La explosión había derrumbado varias de las columnas que cimentaban la base de los túneles ferroviarios, y pese a los intentos de Gal por encontrar una de las salidas al exterior sólo dio con escombros cerrando el paso. Notó la impaciencia de Vera tan nítidamente como la suya propia y, por ello, no le quedó más remedio que tomar el único camino que conocía y que había estado evitando durante todo ese tiempo: las cloacas.

Unas viejas barras de hierro ancladas a la piedra de la pared y una alcantarilla abierta fue todo lo que las mujeres necesitaron para salir del subterráneo. Dejando que Vera fuera la primera en subir los escalones, ambas ascendieron los metros que separaban unos túneles de otros.

En las alcantarillas, el hedor a desechos humanos era intenso, tanto que daban ganas de vomitar. Gal había olvidado el olor y cómo después había tenido que ir corriendo a la ducha para que sus padres no sospecharan de sus excursiones fuera de la isla.

—¡Joder! —exclamó Vera, tras que su pie se hundiera en el riachuelo de heces y orina que fluía por su lado—. Tenías razón, esto no me gusta.

A Gal tampoco le gustaba, pero se habían quedado sin opciones. Y aquello era mejor que morir bajo tierra y esperar a que alguien encontrara sus cuerpos.

—Vamos, hemos perdido mucho tiempo ahí abajo. —La apremió la morena mientras continuaba andando por el túnel.

—¿Hacia dónde vamos? —preguntó la rubia, alumbrando hacia el techo tras ver como una pequeña cascada de gotas verdosas caían frente a ambas—. Llueve mierda, genial.

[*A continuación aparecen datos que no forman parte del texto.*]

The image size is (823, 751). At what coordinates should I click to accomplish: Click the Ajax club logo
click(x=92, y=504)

El paso que conectaba el alcantarillado con la ciudad había sufrido el mismo desenlace que las líneas ferroviarias, lo que les impedía tomar el camino más corto a la superficie. Gal miró la montaña de escombro a su lado y soltó un suspiro de resignación.

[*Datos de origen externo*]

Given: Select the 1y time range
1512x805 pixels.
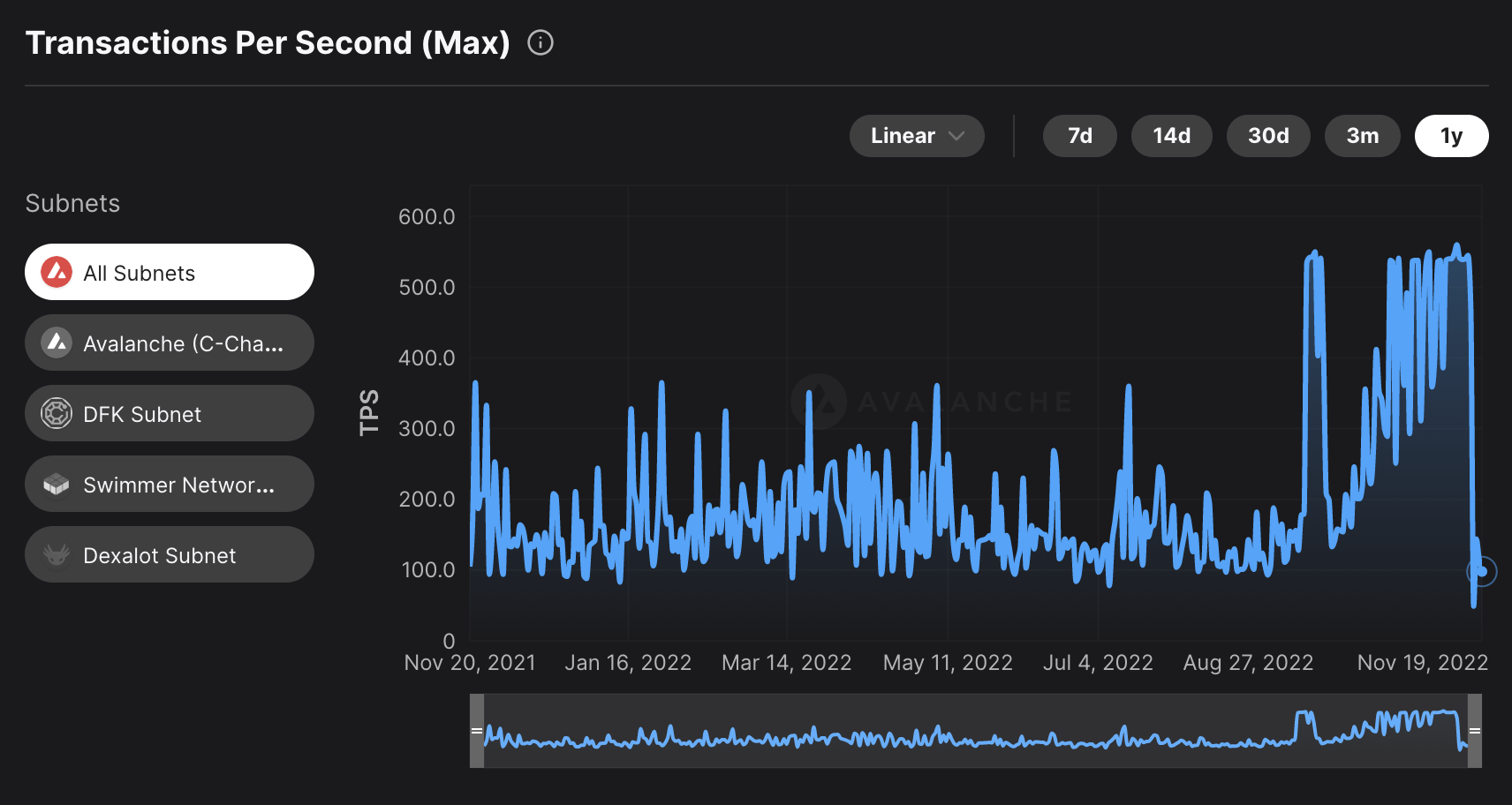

—Sudeste —respondió Gal—. Este conducto nos lleva hasta un viejo sumidero cerca del Anuket.

Había llevado a cabo aquel trayecto en pocas ocasiones, cuando había decidido aventurarse a lo desconocido. Pero la curiosidad le había permitido explorar los bosques que bordeaban Jevrá y que ocultaban la presa Anuket. Sin embargo, no fueron muchas las veces que la llevaron a dirigirse a la soledad de la naturaleza de Kairos.

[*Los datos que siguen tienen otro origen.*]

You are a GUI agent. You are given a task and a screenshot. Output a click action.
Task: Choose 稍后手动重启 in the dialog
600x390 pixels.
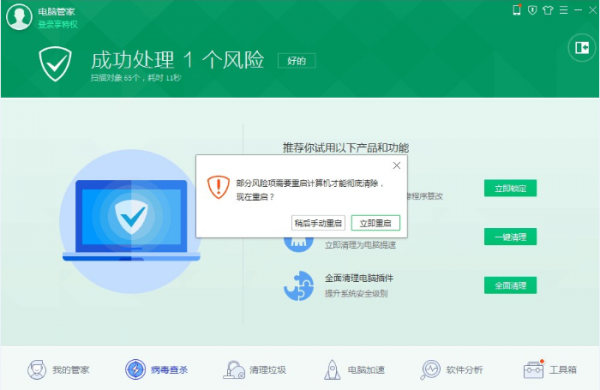318,223
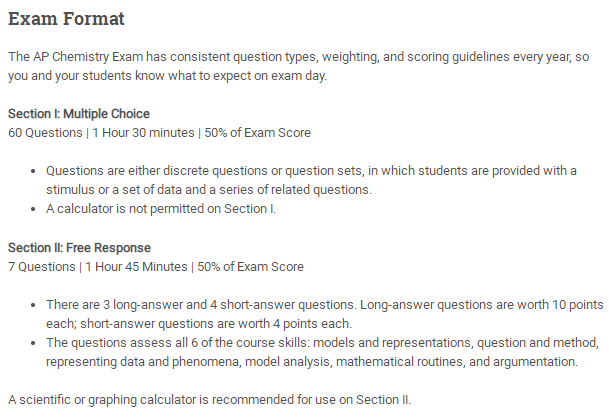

Más de diez kilómetros más tarde y casi tres horas de travesía por las cloacas, divisaron un ligero resplandor frente a ellas. El trayecto se hizo pesado, silencioso y amargo. Aunque no había pérdida, Gal se veía obligada a parar con más frecuencia de la que le hubiese gustado y el desgaste físico —y emocional— mermó las fuerzas de ambas mujeres.

La Luna brillaba con intensidad sobre un cielo lleno de estrellas. En contraste con el calor de las cloacas, en el exterior hacía frío. En Kairos aquello era normal, mientras que por el día el sol ardía con fuerza en lo alto del cielo, a las noches la temperatura descendía drásticamente. Un problema heredado de la crisis climática y los estragos en la capa de ozono. Pese a ello, cuando Gal posó sus botas sobre la hierba húmeda, tomó una gran bocanada de aire limpio y se deshizo del hedor de las alcantarillas, liberando a sus pulmones de la tortura.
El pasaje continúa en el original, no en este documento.